> _TASK_:
Copy each line of the entries below that contains the string "will".

> _SOURCE INFORMATION_:

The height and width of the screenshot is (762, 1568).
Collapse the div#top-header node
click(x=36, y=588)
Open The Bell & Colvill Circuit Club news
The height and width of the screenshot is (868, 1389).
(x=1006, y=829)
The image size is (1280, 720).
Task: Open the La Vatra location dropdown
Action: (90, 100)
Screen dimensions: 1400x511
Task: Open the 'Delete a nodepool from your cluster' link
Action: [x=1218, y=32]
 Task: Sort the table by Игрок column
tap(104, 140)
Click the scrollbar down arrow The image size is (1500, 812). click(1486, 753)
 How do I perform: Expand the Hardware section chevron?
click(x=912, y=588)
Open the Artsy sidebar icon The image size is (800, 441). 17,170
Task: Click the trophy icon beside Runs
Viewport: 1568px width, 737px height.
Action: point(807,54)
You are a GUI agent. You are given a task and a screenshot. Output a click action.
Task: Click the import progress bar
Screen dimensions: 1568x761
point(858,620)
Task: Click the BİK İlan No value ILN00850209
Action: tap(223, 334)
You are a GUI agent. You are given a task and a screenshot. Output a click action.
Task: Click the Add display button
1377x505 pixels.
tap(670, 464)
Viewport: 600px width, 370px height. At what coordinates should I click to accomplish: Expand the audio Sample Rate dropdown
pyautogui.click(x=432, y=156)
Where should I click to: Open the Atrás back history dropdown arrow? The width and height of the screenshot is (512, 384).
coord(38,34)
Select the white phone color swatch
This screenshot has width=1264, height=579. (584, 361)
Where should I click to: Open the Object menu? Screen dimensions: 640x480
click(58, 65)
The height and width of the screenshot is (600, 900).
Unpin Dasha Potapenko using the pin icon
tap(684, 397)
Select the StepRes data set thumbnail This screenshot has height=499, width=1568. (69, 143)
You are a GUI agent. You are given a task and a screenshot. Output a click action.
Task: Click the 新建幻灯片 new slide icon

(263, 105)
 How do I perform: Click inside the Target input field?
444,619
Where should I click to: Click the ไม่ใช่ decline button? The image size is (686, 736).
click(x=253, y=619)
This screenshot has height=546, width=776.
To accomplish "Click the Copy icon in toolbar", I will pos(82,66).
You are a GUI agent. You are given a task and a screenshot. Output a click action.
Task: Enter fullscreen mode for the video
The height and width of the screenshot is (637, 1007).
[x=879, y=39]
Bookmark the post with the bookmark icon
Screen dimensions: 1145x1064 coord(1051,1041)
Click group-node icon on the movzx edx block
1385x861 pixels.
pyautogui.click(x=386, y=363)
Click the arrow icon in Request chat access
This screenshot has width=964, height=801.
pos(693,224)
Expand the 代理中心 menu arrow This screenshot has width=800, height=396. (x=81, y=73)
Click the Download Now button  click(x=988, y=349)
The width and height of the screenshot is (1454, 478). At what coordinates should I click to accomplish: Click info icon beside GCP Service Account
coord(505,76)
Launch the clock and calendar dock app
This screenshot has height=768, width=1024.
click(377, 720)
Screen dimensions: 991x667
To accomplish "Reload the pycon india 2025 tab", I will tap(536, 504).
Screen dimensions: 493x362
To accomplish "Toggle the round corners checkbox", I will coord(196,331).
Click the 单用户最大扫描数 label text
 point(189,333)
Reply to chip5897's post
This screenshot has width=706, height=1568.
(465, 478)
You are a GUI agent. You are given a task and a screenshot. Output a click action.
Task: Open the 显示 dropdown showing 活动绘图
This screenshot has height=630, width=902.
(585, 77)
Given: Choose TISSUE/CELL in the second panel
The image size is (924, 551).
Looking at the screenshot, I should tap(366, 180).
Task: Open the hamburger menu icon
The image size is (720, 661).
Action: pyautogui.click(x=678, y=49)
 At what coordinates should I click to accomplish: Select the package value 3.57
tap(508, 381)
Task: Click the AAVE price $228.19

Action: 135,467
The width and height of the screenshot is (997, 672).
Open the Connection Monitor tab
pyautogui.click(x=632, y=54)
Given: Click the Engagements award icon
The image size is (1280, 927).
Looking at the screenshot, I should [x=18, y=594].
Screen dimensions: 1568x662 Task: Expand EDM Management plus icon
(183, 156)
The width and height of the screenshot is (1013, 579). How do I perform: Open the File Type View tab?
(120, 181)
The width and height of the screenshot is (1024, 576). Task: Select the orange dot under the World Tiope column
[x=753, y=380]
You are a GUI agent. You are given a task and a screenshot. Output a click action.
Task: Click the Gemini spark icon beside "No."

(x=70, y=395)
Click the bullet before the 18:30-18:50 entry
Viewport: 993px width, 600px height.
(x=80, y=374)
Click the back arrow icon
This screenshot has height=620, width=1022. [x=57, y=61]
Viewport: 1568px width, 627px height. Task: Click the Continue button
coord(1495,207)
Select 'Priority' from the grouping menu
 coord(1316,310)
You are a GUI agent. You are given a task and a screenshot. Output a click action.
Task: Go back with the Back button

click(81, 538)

> _EXERCISE SOLUTION_:
To accomplish "Click the Copy icon in toolbar", I will pos(82,66).
To accomplish "Reload the pycon india 2025 tab", I will tap(536, 504).
To accomplish "Toggle the round corners checkbox", I will coord(196,331).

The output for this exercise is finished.